Le Front des Forces Socialistes a pris part aux activités commémoratives du 20ème anniversaire de l’assassinat de Matoub Lounes. A Beni-Douala, une délégation du FFS s’est recueillie devant la tombe du chantre de la démocratie et de l’identité, elle a été conduite par Ali Laskri, coordinateur de l’Instance Présidentielle, Hakim Belahcel, membre du comité d’éthique, des secrétaires nationaux, des parlementaires, le président de l’APW de Tizi-ouzou, Youcef Aouchiche, des membres de la CAF des élus locaux et des militants du parti.

Interrogé par la presse, Ali Laskri a réitéré la revendication du FFS exigeant que vérité soit faite sur l’assassinat de Matoub, ce dernier représente pour l’Algérie entière, un symbole de combat pour la démocratie, les droits politiques, linguistiques, culturels et identitaires. « L’assassinat de Matoub Lounes est à inscrire sur le registre des nombreux assassinats politiques perpétrés en Algérie, Abane Ramdane, Ali Mecili, et M’barek Mahiou, assassinats sur lesquels les Algériennes et les Algériens à ce jour, n’ont pas l’entière vérité» avait déclaré Laskri à une question d’une journaliste. La délégation du FFS s’est également rendue à Tala Bounan, lieu de l’assassinat de Matoub Lounes, le 25 Juin 1998.
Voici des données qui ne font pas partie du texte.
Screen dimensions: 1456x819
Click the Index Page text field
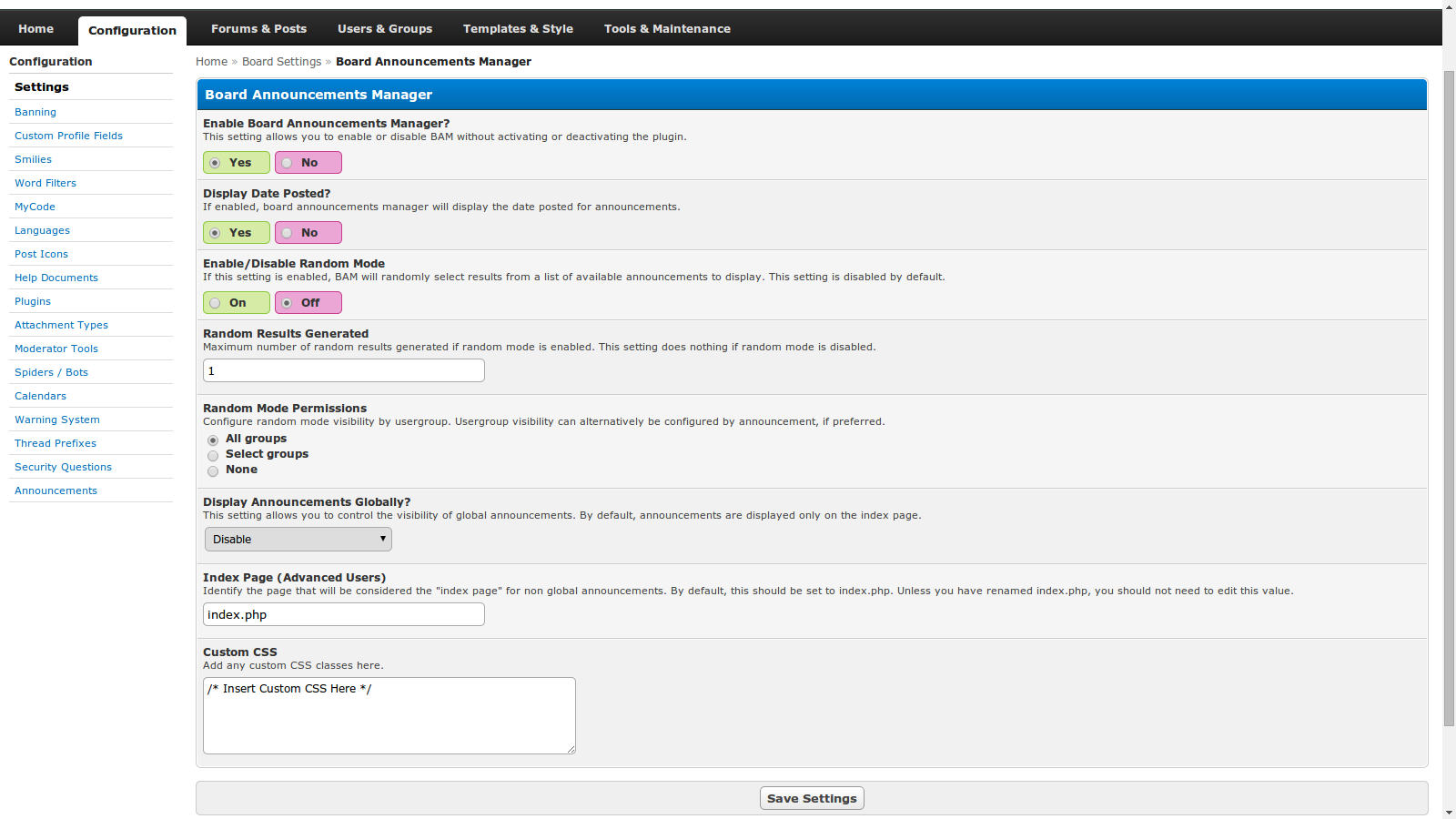pos(344,615)
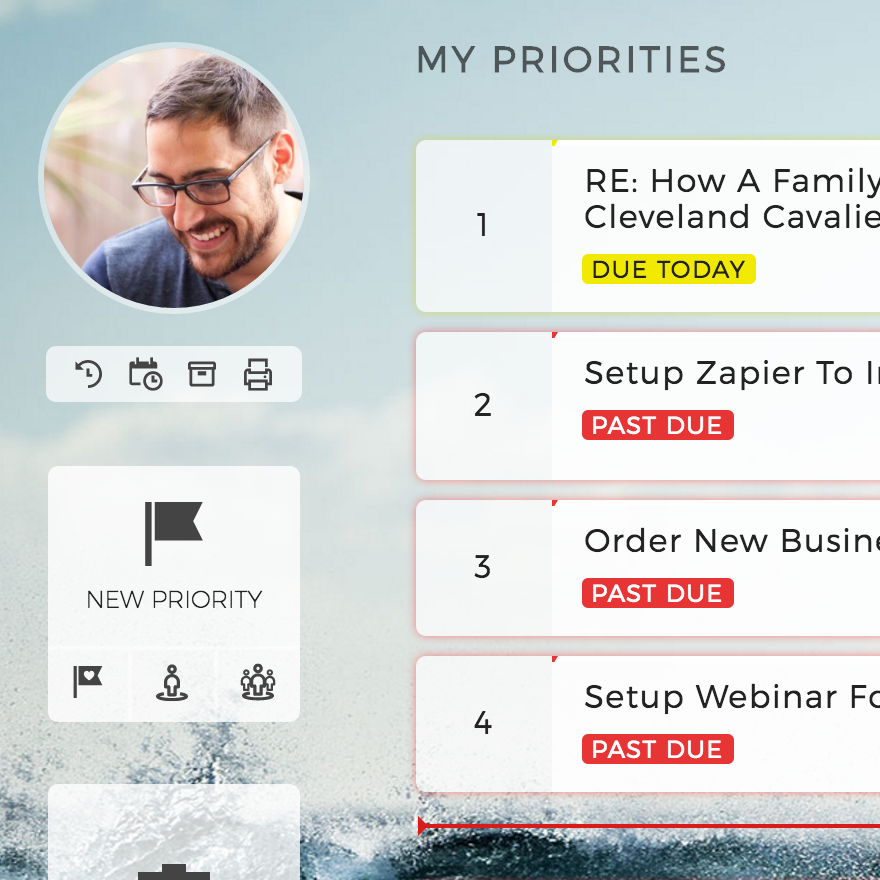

En 1998, et en réaction à l’assassinat de Matoub, Hocine Ait Ahme avait déclaré : « Je suis révulsé par ce meurtre abominable. On a supprimé un homme emblématique, un homme de conviction. on a endeuillé une famille et toute une région. Le meilleur hommage à lui rendre doit être pacifique et non violent, un hommage digne parce que Matoub Lounès était un homme de dignité. Bien sûr, cet assassinat ne pouvait que déboucher sur une réaction populaire très forte, parce qu’il représentait quelque chose d’extrêmement puissant. Il y avait un rapport magico-mystique entre lui et la population. Et pas seulement avec les kabyles. Une sorte d’attachement à l’artiste qui sait trouver les mots pour exprimer les idées, les sentiments d’une population, de toute une jeunesse. Son désespoir, ses frustration, son courage ».